Pertama, siswa baru mulai mengenal perpustakaan dan ingin menjelajahi berbagai koleksi yang tersedia.

Kedua, guru mulai memberikan tugas membaca atau mencari informasi yang berkaitan dengan materi pembelajaran.

Ketiga, banyak sekolah melaksanakan kegiatan literasi seperti orientasi perpustakaan, Gerakan Literasi Sekolah (GLS), membaca 15 menit, atau kunjungan wajib ke perpustakaan.

Keempat, perpustakaan biasanya menampilkan koleksi baru hasil pengadaan sehingga menarik minat siswa untuk segera meminjamnya.

Karena itu, pustakawan perlu memastikan bahwa koleksi yang paling diminati mudah ditemukan dan tersedia dalam jumlah yang memadai.

Buku yang Paling Sering Dicari di Perpustakaan SD

Berbeda dengan siswa SMP dan SMA, peserta didik sekolah dasar cenderung memilih buku yang memiliki ilustrasi menarik, bahasa sederhana, dan isi yang dekat dengan kehidupan sehari-hari.

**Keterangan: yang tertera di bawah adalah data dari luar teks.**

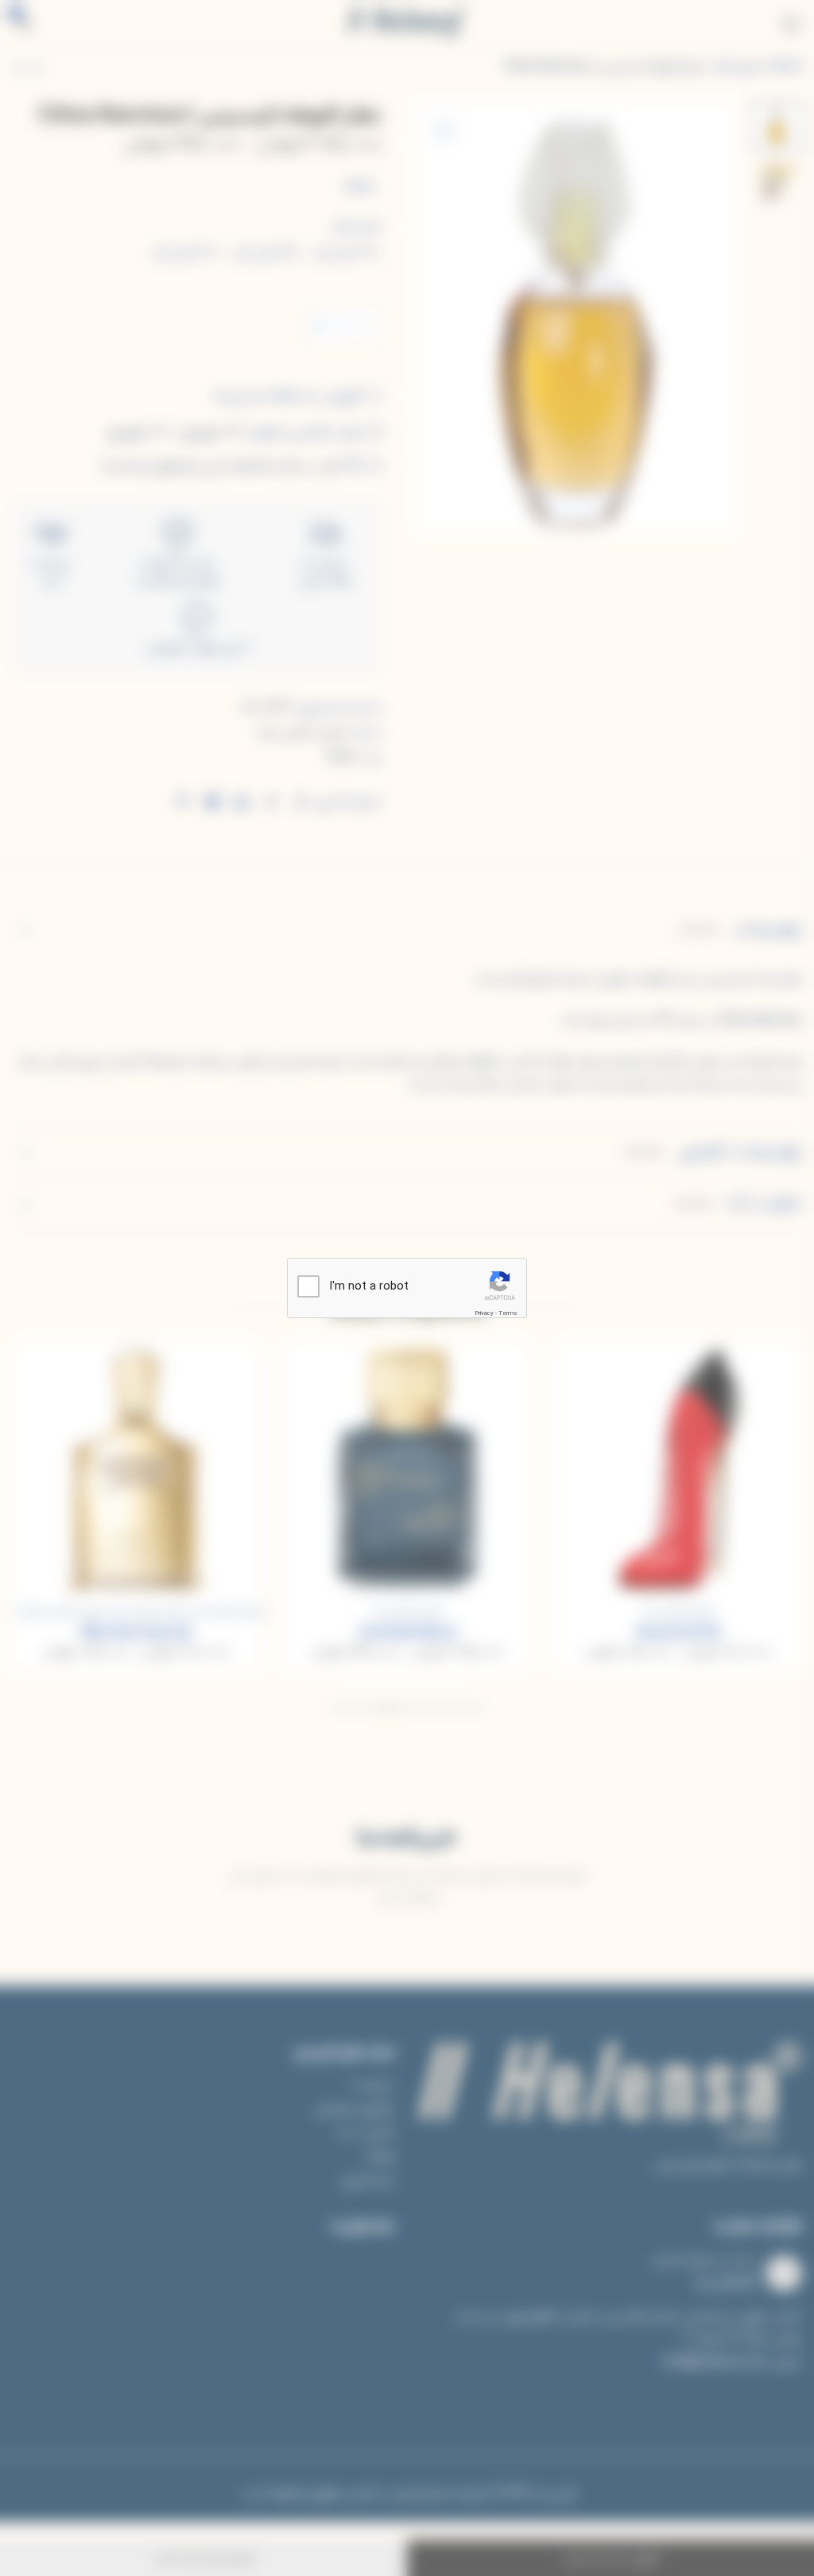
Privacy (484, 1313)
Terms (507, 1313)
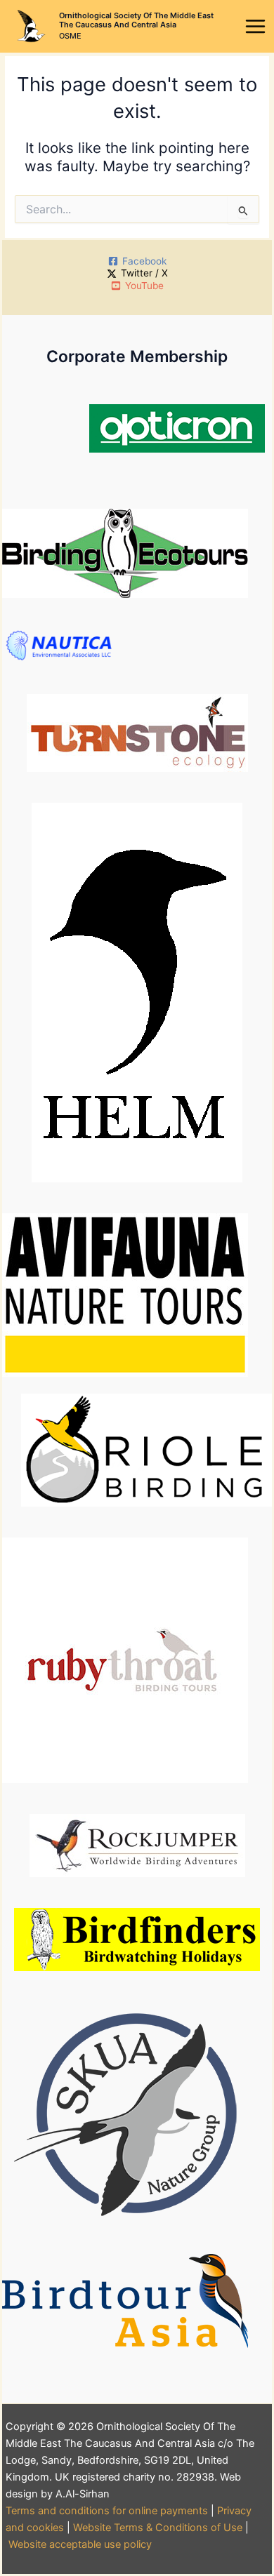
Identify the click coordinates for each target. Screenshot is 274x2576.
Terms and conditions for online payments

Berikut adalah jenis koleksi yang paling sering dicari berdasarkan kondisi yang umum dijumpai di perpustakaan SD.

1. Buku Cerita Bergambar

Buku cerita bergambar hampir selalu menjadi koleksi yang paling banyak dipinjam, terutama oleh siswa kelas I hingga kelas III.

Anak-anak pada usia ini masih berada pada tahap perkembangan membaca permulaan. Mereka lebih tertarik pada buku yang memiliki ilustrasi berwarna, tokoh yang lucu, dan cerita yang sederhana.

Contoh tema yang disukai antara lain:

  • persahabatan;
  • keluarga;
  • kehidupan di sekolah;
  • hewan;
  • petualangan.

Mengapa Banyak Dicari?

  • Gambar membantu siswa memahami isi cerita.
  • Kalimatnya pendek dan mudah dibaca.
  • Menumbuhkan minat membaca sejak dini.
  • Cocok digunakan dalam kegiatan membaca nyaring (read aloud).

Tips untuk pustakawan: Tempatkan buku cerita bergambar pada rak yang mudah dijangkau oleh siswa kelas rendah dan tampilkan sebagian sampul buku menghadap ke depan agar lebih menarik.

2. Dongeng Nusantara

Cerita rakyat dan dongeng daerah masih menjadi salah satu koleksi favorit di perpustakaan SD.

Buku seperti Malin Kundang, Timun Mas, Bawang Merah Bawang Putih, Lutung Kasarung, hingga cerita dari berbagai provinsi di Indonesia sering dipinjam karena selain menarik, juga mendukung pembelajaran Bahasa Indonesia dan Pendidikan Pancasila.

Alasan Banyak Dicari

  • Mengandung pesan moral.
  • Memperkenalkan budaya Indonesia.
  • Mendukung tugas sekolah.
  • Menjadi bahan lomba mendongeng.

Perpustakaan sebaiknya menyediakan cerita rakyat dari berbagai daerah agar siswa mengenal keberagaman budaya bangsa.

3. Ensiklopedia Anak

Ensiklopedia anak menjadi pilihan utama ketika siswa mulai memperoleh tugas mencari informasi sederhana.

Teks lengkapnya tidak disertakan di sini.